Exercise task 1:
Answer these questions from the ML platform notes.
(a) What is the target approach for inference?
(b) Which file tracks training and inference runs?
(c) Which section of docs/DEVELOPER_ONBOARDING_AND_TECHNICAL_HANDOVER.md holds the detailed execution roadmap?
Exercise task 2: Resume the ML platform notes right after their last sentence and keep them going.

Text segment:
Current vs target trend:

  • Data logic: local CSV pipelines -> distributed ETL.
  • Feature management: script-level features -> governed online/offline feature store.
  • Inference: synchronous REST -> async queue workers + model serving layer.
  • Experimentation: local artifacts -> tracked registry lifecycle.
  • Scaling: vertical scaling -> horizontal autoscaling on Kubernetes.

See:

  • docs/DEVELOPER_ONBOARDING_AND_TECHNICAL_HANDOVER.md
  • docs/GITHUB_SECRETS_SETUP.md
  • docs/KAGGLE_COLAB_DVC_MLFLOW_GITHUB_RUNBOOK.md

Detailed execution roadmap: docs/DEVELOPER_ONBOARDING_AND_TECHNICAL_HANDOVER.md section "10) Target Future Development Plan (Gap Closure Roadmap)".

11) Experiment Tracking (MLflow and DagsHub)

Training and inference runs are tracked through src/utils/mlflow_utils.py.

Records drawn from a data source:

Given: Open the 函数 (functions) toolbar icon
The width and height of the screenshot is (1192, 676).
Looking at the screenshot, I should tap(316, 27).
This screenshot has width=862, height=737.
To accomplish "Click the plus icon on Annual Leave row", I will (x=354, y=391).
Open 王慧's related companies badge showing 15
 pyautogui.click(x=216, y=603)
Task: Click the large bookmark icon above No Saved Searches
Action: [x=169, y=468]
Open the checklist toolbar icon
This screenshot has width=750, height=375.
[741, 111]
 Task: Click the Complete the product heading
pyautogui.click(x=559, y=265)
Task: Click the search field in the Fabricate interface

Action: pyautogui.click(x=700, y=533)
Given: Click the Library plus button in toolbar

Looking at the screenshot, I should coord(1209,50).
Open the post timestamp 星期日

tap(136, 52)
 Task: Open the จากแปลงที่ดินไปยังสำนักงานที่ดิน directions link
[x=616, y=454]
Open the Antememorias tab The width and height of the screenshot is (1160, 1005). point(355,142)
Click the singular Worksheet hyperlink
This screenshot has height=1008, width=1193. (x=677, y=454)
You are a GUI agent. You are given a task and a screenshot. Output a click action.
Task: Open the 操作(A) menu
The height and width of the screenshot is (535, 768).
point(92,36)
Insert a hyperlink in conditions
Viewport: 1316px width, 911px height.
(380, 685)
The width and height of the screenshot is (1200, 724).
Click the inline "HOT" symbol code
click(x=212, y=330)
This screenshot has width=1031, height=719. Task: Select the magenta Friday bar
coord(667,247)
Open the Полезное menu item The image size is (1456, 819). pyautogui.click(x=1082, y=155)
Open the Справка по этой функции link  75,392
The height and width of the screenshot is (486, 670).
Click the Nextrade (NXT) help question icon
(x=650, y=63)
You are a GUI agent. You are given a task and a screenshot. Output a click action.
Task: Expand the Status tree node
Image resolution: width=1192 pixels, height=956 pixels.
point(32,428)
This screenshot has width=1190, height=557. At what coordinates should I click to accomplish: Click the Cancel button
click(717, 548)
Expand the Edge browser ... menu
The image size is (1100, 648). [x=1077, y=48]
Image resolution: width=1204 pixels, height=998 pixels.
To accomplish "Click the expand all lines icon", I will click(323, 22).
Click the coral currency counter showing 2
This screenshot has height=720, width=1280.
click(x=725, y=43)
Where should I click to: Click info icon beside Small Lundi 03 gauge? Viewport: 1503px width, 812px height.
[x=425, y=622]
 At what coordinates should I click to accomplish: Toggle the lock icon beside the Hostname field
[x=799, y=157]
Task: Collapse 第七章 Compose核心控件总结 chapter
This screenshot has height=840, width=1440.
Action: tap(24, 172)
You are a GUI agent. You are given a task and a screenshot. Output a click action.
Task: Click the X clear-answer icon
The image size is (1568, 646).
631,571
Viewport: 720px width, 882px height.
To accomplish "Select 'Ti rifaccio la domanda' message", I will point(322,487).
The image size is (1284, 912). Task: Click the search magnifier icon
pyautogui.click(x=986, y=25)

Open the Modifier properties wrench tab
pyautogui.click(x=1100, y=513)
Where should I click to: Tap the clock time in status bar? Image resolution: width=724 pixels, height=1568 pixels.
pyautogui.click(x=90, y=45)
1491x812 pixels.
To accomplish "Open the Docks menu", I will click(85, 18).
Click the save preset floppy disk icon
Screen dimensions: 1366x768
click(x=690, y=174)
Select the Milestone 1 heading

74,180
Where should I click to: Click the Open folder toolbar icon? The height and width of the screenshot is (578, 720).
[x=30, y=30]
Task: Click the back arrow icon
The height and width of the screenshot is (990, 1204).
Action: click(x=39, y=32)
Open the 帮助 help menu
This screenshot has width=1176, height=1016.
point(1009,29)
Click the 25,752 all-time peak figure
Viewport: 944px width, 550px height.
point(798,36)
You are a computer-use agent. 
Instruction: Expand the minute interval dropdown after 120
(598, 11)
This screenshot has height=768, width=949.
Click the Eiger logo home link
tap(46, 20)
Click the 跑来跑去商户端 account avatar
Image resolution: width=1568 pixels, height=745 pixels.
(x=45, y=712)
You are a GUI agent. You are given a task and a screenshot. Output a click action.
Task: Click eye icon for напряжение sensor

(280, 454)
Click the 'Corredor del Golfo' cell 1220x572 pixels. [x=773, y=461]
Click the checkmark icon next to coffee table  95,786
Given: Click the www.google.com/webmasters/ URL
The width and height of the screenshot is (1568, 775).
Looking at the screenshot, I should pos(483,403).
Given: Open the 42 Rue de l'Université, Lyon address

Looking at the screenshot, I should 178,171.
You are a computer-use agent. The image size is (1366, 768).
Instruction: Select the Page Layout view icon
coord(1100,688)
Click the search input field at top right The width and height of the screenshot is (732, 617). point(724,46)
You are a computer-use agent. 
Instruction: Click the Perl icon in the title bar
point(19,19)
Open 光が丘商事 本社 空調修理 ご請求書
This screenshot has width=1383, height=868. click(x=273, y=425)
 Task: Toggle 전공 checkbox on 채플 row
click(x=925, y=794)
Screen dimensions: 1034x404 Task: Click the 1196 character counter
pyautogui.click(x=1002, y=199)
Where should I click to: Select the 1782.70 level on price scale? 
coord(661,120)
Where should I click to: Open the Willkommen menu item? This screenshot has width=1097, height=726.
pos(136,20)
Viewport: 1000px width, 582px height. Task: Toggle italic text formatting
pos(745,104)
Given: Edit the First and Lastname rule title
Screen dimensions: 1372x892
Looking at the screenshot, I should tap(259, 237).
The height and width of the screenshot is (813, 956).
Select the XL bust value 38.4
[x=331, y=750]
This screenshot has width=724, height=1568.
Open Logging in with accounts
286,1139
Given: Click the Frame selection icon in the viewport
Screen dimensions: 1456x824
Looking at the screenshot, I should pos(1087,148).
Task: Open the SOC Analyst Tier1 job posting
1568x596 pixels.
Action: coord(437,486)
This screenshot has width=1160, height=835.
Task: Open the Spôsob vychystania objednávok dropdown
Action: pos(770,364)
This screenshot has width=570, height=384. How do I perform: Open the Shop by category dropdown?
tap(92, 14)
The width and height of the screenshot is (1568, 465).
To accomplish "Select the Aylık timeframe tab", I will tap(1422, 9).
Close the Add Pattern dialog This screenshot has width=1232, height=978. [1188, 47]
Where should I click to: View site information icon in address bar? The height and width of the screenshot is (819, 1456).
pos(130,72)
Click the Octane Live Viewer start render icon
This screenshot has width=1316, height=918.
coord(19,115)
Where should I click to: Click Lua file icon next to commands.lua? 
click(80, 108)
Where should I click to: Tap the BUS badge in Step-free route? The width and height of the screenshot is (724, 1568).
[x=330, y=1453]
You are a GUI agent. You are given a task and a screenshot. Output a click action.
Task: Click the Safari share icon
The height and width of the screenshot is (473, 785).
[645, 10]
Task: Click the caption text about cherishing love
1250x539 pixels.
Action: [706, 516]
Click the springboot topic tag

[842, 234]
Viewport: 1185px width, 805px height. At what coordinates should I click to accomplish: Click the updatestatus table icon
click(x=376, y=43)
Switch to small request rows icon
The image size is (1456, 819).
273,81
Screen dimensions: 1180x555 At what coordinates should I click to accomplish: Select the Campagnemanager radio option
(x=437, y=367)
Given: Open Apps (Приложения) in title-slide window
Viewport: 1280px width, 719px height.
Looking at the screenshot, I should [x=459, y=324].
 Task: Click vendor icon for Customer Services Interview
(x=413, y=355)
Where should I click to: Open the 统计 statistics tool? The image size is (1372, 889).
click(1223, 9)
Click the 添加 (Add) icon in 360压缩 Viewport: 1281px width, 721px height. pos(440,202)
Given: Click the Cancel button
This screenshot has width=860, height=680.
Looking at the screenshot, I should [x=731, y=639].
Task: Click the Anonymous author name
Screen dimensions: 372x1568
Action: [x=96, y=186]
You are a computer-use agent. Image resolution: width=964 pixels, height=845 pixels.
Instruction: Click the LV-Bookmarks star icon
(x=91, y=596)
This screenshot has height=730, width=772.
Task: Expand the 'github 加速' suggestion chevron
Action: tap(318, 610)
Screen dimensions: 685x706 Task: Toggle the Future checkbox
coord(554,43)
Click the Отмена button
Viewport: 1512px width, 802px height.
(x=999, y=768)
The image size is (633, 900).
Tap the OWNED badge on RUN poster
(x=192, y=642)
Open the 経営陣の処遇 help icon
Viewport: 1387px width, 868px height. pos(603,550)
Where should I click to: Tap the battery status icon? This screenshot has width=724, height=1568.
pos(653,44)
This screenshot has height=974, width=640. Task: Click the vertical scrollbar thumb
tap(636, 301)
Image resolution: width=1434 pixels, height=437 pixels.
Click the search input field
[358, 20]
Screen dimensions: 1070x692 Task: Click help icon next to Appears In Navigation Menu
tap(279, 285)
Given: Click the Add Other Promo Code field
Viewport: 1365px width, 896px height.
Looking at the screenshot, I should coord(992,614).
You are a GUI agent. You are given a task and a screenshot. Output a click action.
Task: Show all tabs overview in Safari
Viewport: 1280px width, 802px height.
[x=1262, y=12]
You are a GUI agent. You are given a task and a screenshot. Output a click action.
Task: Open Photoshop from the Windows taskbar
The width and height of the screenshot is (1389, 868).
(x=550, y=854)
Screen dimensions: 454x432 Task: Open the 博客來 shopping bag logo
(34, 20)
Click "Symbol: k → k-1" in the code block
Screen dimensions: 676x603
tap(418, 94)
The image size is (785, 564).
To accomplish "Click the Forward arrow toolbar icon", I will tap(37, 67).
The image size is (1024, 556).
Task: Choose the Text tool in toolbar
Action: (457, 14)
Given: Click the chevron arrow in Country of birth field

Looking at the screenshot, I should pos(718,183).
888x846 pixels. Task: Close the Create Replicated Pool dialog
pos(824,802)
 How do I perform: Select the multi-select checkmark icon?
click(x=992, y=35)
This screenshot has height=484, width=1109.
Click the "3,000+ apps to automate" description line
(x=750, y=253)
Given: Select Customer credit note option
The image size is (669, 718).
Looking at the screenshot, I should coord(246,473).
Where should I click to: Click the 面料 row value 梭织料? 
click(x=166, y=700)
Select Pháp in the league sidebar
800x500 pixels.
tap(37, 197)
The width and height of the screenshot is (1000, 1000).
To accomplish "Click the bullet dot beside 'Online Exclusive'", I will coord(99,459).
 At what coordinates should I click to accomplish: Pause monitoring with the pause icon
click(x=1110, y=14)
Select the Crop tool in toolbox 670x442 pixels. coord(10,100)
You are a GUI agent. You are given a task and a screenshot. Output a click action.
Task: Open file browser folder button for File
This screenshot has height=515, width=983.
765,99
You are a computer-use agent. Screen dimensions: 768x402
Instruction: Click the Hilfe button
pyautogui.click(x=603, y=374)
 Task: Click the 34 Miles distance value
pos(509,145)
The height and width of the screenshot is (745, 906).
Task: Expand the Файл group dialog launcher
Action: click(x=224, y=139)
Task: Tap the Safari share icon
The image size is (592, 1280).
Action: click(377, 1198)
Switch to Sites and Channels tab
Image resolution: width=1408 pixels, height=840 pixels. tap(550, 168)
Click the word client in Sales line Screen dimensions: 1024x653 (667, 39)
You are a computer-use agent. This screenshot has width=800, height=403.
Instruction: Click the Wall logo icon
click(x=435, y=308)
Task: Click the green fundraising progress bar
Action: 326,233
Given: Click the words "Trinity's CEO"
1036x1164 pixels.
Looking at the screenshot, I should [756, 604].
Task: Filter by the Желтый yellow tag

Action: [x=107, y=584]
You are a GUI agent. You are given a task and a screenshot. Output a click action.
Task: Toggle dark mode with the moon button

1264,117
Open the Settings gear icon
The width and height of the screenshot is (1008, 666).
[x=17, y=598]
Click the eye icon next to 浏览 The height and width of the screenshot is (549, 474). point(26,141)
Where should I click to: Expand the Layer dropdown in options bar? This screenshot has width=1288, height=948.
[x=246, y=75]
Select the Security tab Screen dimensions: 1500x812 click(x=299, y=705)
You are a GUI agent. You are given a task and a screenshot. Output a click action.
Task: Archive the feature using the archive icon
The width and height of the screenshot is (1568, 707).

Expected answer 1:
(a) Async queue workers plus a model serving layer.
(b) src/utils/mlflow_utils.py
(c) Section "10) Target Future Development Plan (Gap Closure Roadmap)".

Expected answer 2:
Local MLflow tracking

  1. Start local MLflow server:
./scripts/start_mlflow_server.ps1 -Port 5000
  1. Set tracking env vars:
$env:MLFLOW_ENABLED='1'
$env:MLFLOW_TRACKING_URI='http://127.0.0.1:5000'
  1. Run training experiment:
$env:PYTHONPATH='.'
python main.py train --config configs/training/final_train.yaml

DagsHub-backed tracking

Use environment variables for credentials. Do not hardcode tokens in YAML.

$env:MLFLOW_ENABLED='1'
$env:DAGSHUB_MLFLOW_ENABLED='1'
$env:DAGSHUB_REPO_OWNER='<your_dagshub_username_or_org>'
$env:DAGSHUB_REPO_NAME='A_ML_25'
$env:DAGSHUB_TOKEN='<your_dagshub_access_token>'

Then run:

$env:PYTHONPATH='.'
python main.py train --config configs/training/final_train.yaml

Expected outputs after run:

  • MLflow run metadata in the generated manifest under outputs.mlflow.
  • Registry linkage in experiments/registry/index.json under tracking.mlflow.
  • Run visible in DagsHub experiment UI when DagsHub mode is enabled.

12) Contribution Workflow

  1. Create focused changes in one subsystem.
  2. Add/update tests under ci_cd/tests for behavior changes.
  3. Run local quality checks before PR.
  4. Keep config and artifact paths consistent with existing conventions.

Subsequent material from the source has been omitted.